## Quelle:
In der Westberliner Freiheit kann der gebürtige Plauener
endlich tun, was er schon mit 15 Jahren wollte: Schreiben. Über die
wahren Zustände in der DDR. Seine ersten Erzählbände
"Zündhölzer für ein Manöver" und "Das Glück in
Mäusebach" erscheinen, noch während er an der TU Berlin
Kunstgeschichte und Philosophie studiert. An seine Studienzeit von
1985 bis 1990 erinnert sich Reitel gerne: "Sie ist für mich eine
der besten meines Lebens gewesen. Die ,research kitchen', von der
Frank Zappa redet, das wissenschaftliche Training und diese Ruhe, um
Prozesse zu begreifen, das alles kriegt man nur an der
Universität."
Der 50-Jährige schreibt heute
Hörfunk-Features für die ARD. Reitel wühlt und gräbt sich durch
Inhalte, von denen andere lieber ihre Finger lassen. Seine Themen sind
die "Kotzbrocken": "Wo sich Konflikte auftun, raucht
und knallt es. Ich frage mich immer erst: Ist das ein
Shakespeare-Stoff?", sagt Reitel, der über Zwangsaussiedlungen
an der innerdeutschen Grenze, den mysteriösen Tod des eigenen Bruders
oder über den Jugendstrafvollzug in der DDR schreibt.
Reitel geht nicht nur dorthin, wo es raucht und knallt - er kommt
auch daher. Er wächst in einem Land auf, "das Idioten aus den
Menschen gemacht hat, die dem System hörig waren. Die DDR war keine
Götterspeise, sondern ziemlicher Wackelpudding", so Reitel.
Schon als Kind bekommt er den Ost-West-Zwiespalt täglich mit:
Tagsüber ist sein Vater ein eifriger Genosse und SED-Funktionär, am
Abend schimpft er über die Versorgungslage in der DDR. Mit 17 Jahren
muss Reitel das erste Mal hinter Gitter. Um 4 Uhr morgens am 17. Juni
1978 wird er verhaftet, nachdem er bei einer spontanen
Flaggenverbrennung anwesend war: 49 Tage Jugendgefängnis in
Gräfentonna folgen. Wenn er nach dieser Zeit gefragt wird, schiebt er
lieber seinen blauen Erzählband über den Tisch. Darin beschreibt er:
"In dieser Nacht hörte keiner, wie Sascha sein Schlafkleid
zerriss. Am Morgen aber sahen alle den rotverkrümmten Körper in
Zelle 17, den Sascha in dieser Nacht verlassen hatte."

## Datenzeilen:

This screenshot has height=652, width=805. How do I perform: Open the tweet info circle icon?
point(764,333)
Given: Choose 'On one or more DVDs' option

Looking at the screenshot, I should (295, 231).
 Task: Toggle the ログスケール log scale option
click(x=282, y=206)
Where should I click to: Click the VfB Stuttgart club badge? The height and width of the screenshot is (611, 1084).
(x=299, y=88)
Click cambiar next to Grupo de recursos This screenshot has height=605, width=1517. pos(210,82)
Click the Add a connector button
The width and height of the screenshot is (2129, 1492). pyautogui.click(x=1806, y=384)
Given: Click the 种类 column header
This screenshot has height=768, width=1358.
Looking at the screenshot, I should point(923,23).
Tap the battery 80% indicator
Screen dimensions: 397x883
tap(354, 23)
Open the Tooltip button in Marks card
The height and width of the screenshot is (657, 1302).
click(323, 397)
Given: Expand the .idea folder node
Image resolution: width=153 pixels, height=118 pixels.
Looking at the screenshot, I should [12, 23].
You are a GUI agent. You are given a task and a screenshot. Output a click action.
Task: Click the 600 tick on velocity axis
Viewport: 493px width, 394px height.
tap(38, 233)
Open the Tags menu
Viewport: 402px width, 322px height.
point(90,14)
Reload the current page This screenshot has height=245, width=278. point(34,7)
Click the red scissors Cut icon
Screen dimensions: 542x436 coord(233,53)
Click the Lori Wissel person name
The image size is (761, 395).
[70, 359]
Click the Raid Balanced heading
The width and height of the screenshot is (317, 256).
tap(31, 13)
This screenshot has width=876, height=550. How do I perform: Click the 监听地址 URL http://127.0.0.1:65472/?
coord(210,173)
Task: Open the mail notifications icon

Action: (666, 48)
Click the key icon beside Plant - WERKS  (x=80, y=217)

## Ziel:
Setzen Sie den Text über den Autor Reitel im Anschluss an seinen letzten Satz fort. Die Einträge werden für die Bearbeitung nicht benötigt.

## Schriftliche Antwort:
Dass damals auch seine ersten Reportagen entstanden, erkennt Reitel
erst, als er Einsicht in seine Stasi-Vernehmungsakten nimmt: Zwei
lange Verhörtage lang hatte der 19-Jährige dem Stasi-Offizier seine
Ansichten über die DDR diktiert. "Er hat alles fein säuberlich
aufgeschrieben", sagt Reitel. "Damals war er mein Richter,
im Nachhinein betrachtet war er mein Sekretär."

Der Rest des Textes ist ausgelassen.